Exactly 100 years ago, a new tech was about to change the world. Sound familiar?

In January 1926, a small group of people gathered to watch a flickering image appear on a screen. It was unstable, low quality and easy to dismiss. At the time, it would have been reasonable to see it as an interesting technical experiment rather than the beginning of anything significant.

That moment is now recognised as the first public demonstration of live television.

Looking back, what stands out is not how impressive it was, but how little it seemed to matter at the time. The real importance of that moment only became clear much later, once the consequences had played out.

100 years later in January 2026 I thought about this, because AI feels like it sits in a similar place today.

Most of what we see now is imperfect. The outputs are inconsistent, the hype often runs ahead of reality, and there is a lot of noise. And yet something fundamental has already shifted. The capability exists, it works well enough, and it is spreading faster than our norms around work and judgement can adapt.

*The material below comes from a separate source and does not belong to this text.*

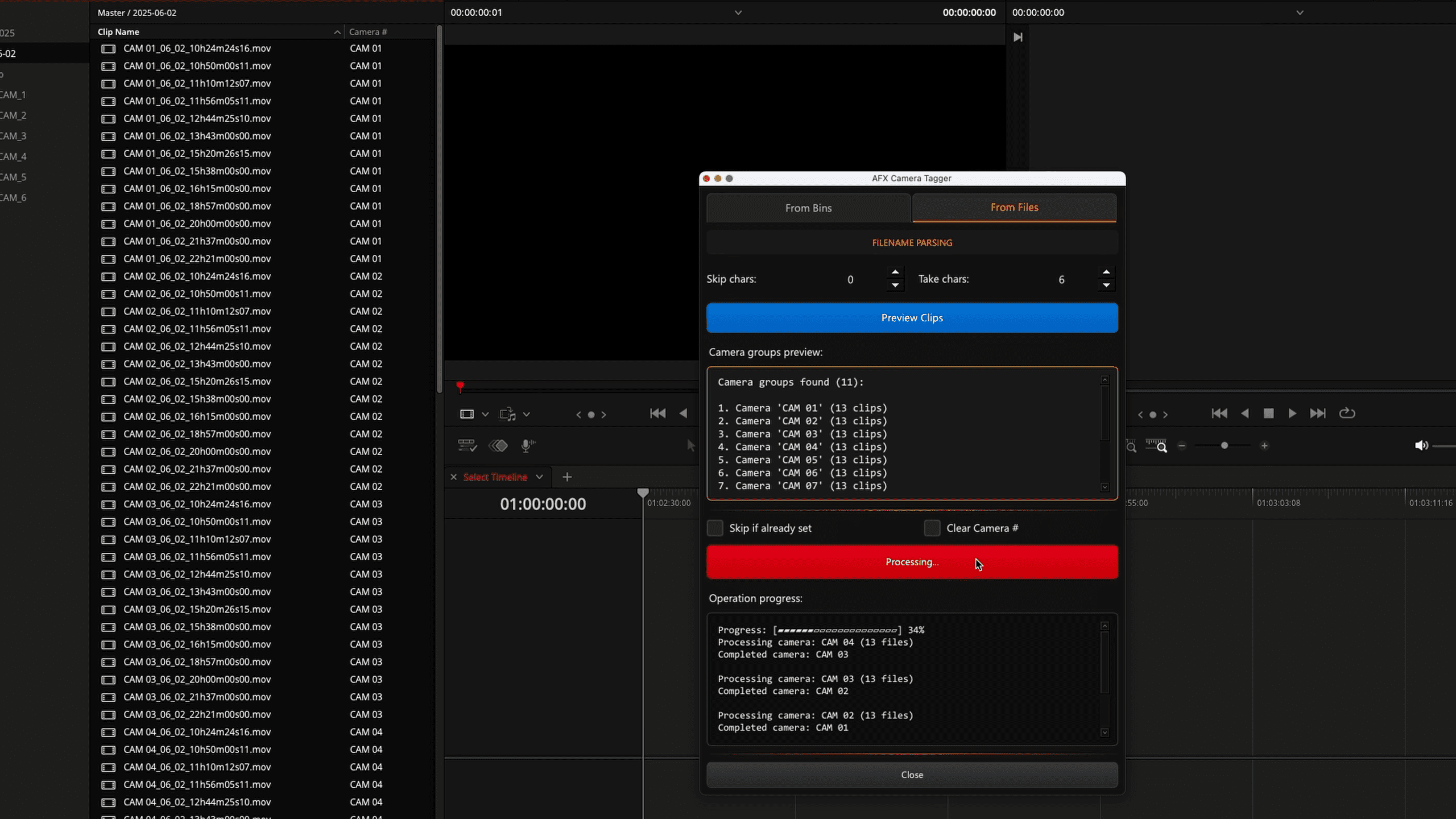
Task: Switch to the From Files tab
Action: (1014, 207)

Television did not replace entire professions overnight, but it quietly changed what was valued inside them. Politics became visual and leadership became performative, whether people liked it or not. Communication skills mattered in different ways. The roles largely stayed the same, but the people who succeeded within them changed.

AI appears to be doing something similar.

A lot of knowledge work used to be defined by execution. Writing, researching, analysing, summarising. These were time-consuming activities that signalled competence, and AI now does much of that quickly and cheaply.

As a result, the value is moving elsewhere; towards judgement, towards framing problems properly. Towards knowing what matters and what does not. Those skills are harder to measure, but they are becoming more important, not less.

Television shifted the economics of work by rewarding reach. One broadcast could influence millions. Effort mattered less than amplification. AI is starting to do something comparable for cognitive work. Small teams can now operate at a scale that previously required far more people. Individuals with good judgement and strong tool fluency can create disproportionate impact.

This helps explain why organisations are becoming leaner, why layers are being questioned and why output alone is no longer a reliable signal of value. The work has not disappeared but the leverage has moved.

There is also a familiar risk. Television blurred the line between watching and participating. Over time, that had consequences for attention, trust and depth. AI carries a similar danger. Prompting can start to feel like thinking and polished output can be mistaken for understanding.

The concern is not lower productivity, it is lower accountability for the thinking behind the work. That has implications for leadership, education and how we assess competence, particularly in hiring.

The television demonstration in 1926 did not change the world that day, it changed the direction of travel. AI feels like one of those moments. Not because it is finished, but because it is already shaping behaviour, expectations and advantage.

The question is not whether this technology will change how we work. It already is.

The more interesting question is whether we use it in a way that strengthens judgement, or quietly replaces it.

History suggests that distinction tends to matter far more than the technology itself.